The equation shows that the acid \(HA\) (in this case, aspirin) partially dissociates into hydrogen ions \(H^+\) and its conjugate base \(A^-\).
At equilibrium, the ratio of concentrations of the products (\([H^+]\) and \([A^-]\)) to the reactant \([HA]\) is constant:

• \(K_a = \frac{[H^+][A^-]}{[HA]}\)

This expression helps determine how much of the aspirin remains undissociated in its neutral form, known as \([HA]\). A large \(K_a\) implies more dissociation, while a small \(K_a\) (our case) indicates limited dissociation.

pH and its Calculation

The term pH is a measure of the acidity of a solution. It specifically reflects the concentration of hydrogen ions \([H^+]\). pH is calculated using the formula:

• \(\text{pH} = -\log_{10}([H^+])\)

In your stomach, a pH of 2 means \([H^+] = 10^{-2} \text{ M}\). This is a highly acidic environment. As aspirin dissolves in the stomach with this pH, we're interested in how the amount of \([H^+]\) affects the dissociation equilibrium.
Because the pH value is low, the concentration of hydrogen ions is high, leading to the assumption that the initial \([H^+]\) stays nearly constant through the reaction. This aids us in simplifying the equilibrium calculations, as the equilibrium concentration of \(H^+\) does not drastically change from its initial concentration of \(10^{-2} \text{ M}\).
Understanding this concept allows calculation of how much aspirin exists in its ionized form \(A^-\) versus its neutral form \(HA\), aiding in determining the medical effectiveness of the aspirin.

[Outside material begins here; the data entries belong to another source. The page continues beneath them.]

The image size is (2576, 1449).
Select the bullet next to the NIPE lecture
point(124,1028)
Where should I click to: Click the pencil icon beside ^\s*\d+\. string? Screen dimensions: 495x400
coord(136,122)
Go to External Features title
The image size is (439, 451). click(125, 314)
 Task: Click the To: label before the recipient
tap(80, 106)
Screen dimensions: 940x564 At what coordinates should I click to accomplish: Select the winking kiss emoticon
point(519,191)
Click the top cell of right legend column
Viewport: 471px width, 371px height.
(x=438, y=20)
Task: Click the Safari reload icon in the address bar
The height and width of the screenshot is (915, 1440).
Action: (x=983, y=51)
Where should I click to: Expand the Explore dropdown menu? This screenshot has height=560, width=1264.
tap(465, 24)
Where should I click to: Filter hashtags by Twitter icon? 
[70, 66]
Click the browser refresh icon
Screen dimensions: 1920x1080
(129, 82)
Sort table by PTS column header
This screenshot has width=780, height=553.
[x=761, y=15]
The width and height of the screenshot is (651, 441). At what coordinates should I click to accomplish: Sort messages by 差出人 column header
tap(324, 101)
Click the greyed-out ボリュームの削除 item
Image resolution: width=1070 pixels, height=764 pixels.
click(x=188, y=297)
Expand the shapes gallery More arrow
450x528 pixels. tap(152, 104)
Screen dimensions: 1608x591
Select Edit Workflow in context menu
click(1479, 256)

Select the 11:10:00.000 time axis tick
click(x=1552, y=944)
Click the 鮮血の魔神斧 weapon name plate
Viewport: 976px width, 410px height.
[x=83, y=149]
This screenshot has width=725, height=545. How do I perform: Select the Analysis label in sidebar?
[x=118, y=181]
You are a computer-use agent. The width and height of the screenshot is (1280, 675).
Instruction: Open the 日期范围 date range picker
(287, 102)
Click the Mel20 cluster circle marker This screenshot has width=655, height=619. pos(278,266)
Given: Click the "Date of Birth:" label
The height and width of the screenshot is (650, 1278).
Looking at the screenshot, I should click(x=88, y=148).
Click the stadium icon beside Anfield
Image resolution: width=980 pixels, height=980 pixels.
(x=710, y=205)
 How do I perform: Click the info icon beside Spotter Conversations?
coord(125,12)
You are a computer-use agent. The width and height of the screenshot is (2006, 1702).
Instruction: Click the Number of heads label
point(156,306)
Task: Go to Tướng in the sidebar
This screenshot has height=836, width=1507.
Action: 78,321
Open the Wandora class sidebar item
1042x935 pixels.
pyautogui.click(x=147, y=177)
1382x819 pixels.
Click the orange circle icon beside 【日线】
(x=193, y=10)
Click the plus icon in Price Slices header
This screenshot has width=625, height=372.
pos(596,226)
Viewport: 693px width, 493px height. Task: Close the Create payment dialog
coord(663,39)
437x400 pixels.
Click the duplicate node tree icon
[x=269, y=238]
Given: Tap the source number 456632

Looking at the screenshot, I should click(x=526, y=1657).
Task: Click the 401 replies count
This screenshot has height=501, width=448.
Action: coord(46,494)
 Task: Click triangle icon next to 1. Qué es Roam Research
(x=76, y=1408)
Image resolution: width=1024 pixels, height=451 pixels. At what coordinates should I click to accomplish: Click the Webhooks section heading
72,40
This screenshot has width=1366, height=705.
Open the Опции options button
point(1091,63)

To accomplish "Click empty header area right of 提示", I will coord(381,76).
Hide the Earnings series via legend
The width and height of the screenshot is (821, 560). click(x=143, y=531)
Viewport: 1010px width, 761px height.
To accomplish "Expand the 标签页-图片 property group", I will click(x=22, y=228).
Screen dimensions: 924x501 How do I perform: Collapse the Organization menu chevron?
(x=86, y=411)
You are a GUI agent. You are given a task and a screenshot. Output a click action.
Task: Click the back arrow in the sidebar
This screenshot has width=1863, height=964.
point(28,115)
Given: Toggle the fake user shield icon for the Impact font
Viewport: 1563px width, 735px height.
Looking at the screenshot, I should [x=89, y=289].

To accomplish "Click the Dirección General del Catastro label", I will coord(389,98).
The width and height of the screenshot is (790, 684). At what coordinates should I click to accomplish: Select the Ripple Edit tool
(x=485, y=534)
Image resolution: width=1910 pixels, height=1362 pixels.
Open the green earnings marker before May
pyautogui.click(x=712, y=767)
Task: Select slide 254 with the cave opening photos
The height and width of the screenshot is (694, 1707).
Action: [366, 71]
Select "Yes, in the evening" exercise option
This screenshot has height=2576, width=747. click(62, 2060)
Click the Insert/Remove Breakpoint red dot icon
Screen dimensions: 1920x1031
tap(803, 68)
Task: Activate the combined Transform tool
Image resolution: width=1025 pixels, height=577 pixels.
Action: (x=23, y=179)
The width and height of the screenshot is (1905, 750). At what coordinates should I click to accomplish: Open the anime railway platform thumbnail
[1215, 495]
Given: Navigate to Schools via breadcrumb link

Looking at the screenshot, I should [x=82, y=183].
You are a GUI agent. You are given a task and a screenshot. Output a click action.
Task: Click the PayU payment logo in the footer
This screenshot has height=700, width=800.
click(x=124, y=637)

Molarity and Concentrations

Molarity is a way to express the concentration of a solute in a given volume of solution. It is defined as the number of moles of solute per liter of solution.
In our scenario, two aspirin tablets with a total mass of 0.650 g dissolve in a 1 L solution. The molar mass of aspirin \(C_9H_8O_4\) is approximately 180 g/mol, allowing us to calculate moles of aspirin:

• \(\text{Moles of aspirin} = \frac{0.65 \text{ g}}{180 \text{ g/mol}} \approx 0.00361 \text{ mol}\)

Given that the solution's volume is 1 L, the molarity \([HA]\) is computed as:

• \([HA] = \frac{0.00361 \text{ mol}}{1 \text{ L}} = 0.00361 \text{ M}\)

Molarity is vital because it frames our understanding of how concentrated the aspirin is in the stomach solution. It sets the initial condition for the equilibrium and influences the calculations of \([HA]\) and \([A^-]\) to assess how much aspirin remains undissociated.